Instructions for the task — Entries follow. Give back exactly the lines starting at the one containing "Viewport: 498px width, 261px height." and ending at the one containing "Click the simulator capsule menu dots", and no other lines.

Given entries —
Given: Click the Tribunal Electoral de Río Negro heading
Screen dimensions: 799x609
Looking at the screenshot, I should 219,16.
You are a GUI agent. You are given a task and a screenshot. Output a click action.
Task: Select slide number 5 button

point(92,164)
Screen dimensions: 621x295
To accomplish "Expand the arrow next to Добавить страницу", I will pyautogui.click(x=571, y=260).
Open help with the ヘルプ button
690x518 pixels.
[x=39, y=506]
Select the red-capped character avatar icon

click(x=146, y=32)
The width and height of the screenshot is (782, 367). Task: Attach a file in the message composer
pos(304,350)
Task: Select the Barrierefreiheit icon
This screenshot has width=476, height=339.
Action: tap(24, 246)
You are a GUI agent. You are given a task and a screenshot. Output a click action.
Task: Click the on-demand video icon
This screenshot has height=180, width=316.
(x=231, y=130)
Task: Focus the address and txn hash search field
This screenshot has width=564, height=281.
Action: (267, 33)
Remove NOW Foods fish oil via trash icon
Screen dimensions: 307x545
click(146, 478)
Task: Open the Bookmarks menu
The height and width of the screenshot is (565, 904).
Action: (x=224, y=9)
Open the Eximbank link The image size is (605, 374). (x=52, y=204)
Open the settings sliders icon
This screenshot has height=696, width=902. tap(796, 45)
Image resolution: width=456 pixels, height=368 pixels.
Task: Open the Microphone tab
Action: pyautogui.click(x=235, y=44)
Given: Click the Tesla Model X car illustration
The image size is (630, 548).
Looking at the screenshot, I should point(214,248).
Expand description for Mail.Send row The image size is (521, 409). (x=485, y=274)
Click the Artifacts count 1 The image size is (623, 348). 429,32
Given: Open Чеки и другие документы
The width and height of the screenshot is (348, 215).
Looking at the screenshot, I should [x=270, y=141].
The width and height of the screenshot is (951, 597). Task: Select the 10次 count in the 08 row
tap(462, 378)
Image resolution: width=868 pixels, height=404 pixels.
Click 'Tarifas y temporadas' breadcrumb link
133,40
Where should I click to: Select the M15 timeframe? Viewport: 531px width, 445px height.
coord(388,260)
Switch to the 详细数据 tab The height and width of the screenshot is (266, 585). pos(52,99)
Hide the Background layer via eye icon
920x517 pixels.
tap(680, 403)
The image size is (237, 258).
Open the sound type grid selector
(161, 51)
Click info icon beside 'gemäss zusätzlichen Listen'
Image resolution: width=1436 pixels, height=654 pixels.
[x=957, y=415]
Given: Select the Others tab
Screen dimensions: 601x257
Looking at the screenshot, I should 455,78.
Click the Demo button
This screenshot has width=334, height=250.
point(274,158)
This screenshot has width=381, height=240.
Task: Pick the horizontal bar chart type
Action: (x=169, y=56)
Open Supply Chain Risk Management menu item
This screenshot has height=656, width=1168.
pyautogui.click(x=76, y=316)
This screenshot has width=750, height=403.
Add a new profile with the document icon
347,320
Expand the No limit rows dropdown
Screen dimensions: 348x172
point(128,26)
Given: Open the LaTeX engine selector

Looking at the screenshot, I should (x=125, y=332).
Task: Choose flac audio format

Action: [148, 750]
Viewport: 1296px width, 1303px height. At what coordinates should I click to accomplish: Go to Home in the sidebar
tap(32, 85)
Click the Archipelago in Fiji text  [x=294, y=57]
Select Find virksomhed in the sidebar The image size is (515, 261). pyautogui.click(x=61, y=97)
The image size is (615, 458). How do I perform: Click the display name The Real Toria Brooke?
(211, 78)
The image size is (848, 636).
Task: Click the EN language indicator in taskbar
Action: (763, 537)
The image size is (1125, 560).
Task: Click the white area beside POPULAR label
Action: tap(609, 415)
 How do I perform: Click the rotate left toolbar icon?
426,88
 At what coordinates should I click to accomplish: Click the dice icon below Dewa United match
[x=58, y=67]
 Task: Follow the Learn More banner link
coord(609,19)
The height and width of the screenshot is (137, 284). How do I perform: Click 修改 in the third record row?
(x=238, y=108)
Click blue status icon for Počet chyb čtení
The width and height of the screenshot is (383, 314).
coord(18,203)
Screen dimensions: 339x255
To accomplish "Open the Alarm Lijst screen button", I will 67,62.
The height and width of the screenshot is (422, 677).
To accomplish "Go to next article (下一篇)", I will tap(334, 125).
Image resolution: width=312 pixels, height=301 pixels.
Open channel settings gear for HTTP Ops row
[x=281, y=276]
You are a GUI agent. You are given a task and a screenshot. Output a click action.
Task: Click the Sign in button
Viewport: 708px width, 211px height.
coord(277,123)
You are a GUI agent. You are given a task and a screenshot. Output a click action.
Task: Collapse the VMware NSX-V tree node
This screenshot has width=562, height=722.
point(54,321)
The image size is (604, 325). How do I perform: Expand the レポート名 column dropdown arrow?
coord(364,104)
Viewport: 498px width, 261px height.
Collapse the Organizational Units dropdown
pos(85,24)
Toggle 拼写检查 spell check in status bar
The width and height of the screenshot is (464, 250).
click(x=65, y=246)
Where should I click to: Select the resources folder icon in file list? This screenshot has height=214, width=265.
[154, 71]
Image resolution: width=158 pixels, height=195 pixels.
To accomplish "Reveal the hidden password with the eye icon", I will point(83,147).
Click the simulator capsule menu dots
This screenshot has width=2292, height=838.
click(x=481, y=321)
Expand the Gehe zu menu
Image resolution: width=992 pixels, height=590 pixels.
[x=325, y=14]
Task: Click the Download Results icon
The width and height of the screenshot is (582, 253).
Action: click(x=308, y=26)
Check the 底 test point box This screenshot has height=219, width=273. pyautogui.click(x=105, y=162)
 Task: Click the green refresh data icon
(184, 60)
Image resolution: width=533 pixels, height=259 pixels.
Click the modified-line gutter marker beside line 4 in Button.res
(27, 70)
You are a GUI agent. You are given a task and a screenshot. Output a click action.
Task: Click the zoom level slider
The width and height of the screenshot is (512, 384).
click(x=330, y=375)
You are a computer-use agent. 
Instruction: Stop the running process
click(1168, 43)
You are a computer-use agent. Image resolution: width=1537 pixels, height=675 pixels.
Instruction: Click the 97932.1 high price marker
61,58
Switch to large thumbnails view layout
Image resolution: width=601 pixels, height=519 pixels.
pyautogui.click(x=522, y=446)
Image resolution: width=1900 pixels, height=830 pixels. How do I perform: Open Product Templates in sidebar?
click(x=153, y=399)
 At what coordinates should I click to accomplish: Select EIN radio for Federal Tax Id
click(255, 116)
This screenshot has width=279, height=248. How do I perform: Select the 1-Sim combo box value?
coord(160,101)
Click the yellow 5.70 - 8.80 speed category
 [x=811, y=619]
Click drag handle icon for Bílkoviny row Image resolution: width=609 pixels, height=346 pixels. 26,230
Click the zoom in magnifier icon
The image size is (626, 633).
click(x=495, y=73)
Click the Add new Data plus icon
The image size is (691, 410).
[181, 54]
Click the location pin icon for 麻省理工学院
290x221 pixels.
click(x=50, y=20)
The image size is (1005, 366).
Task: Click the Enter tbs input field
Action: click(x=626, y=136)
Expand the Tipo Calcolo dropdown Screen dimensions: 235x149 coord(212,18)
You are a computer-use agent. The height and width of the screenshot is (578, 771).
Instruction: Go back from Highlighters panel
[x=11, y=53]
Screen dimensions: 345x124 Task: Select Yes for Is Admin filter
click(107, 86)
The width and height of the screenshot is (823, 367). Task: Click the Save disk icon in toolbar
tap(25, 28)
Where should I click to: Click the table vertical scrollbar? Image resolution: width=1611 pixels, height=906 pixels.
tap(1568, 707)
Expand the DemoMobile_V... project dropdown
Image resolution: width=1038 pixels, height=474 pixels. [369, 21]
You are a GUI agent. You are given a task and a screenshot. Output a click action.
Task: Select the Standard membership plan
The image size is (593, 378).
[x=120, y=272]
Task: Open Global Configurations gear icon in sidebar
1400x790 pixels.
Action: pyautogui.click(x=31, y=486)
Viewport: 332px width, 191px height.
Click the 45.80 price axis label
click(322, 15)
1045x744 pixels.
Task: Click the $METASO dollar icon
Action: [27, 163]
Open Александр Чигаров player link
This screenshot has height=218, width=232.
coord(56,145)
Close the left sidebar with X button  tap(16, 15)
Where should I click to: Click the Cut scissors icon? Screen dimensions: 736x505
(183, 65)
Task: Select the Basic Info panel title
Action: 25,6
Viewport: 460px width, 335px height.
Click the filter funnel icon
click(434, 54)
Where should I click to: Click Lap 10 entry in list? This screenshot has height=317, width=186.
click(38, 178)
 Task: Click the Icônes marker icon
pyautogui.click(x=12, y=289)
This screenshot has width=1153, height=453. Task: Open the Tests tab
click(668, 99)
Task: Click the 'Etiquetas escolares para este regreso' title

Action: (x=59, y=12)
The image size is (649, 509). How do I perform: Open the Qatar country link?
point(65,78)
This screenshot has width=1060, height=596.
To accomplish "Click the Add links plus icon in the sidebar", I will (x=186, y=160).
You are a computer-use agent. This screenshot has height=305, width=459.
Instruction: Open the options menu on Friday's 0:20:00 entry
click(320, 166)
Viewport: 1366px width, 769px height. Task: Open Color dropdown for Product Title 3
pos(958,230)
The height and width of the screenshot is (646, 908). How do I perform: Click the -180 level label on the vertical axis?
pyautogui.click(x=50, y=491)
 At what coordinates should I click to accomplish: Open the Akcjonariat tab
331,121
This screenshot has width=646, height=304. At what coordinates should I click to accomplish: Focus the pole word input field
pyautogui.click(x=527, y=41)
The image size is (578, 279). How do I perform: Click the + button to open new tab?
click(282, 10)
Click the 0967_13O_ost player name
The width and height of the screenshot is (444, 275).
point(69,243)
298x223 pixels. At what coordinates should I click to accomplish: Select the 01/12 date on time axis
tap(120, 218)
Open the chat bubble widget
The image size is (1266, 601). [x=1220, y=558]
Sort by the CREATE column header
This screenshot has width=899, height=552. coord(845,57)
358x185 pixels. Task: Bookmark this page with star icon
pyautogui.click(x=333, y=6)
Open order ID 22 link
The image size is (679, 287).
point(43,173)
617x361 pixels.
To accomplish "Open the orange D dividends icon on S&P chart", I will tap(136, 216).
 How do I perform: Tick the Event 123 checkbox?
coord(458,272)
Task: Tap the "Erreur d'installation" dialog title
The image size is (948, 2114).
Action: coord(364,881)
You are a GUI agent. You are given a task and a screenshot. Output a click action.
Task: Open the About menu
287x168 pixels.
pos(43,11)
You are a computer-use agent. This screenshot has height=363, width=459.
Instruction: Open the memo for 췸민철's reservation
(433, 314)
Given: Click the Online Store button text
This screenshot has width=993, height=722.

Answer box —
Viewport: 498px width, 261px height.
Collapse the Organizational Units dropdown
pos(85,24)
Toggle 拼写检查 spell check in status bar
The width and height of the screenshot is (464, 250).
click(x=65, y=246)
Where should I click to: Select the resources folder icon in file list? This screenshot has height=214, width=265.
[154, 71]
Image resolution: width=158 pixels, height=195 pixels.
To accomplish "Reveal the hidden password with the eye icon", I will point(83,147).
Click the simulator capsule menu dots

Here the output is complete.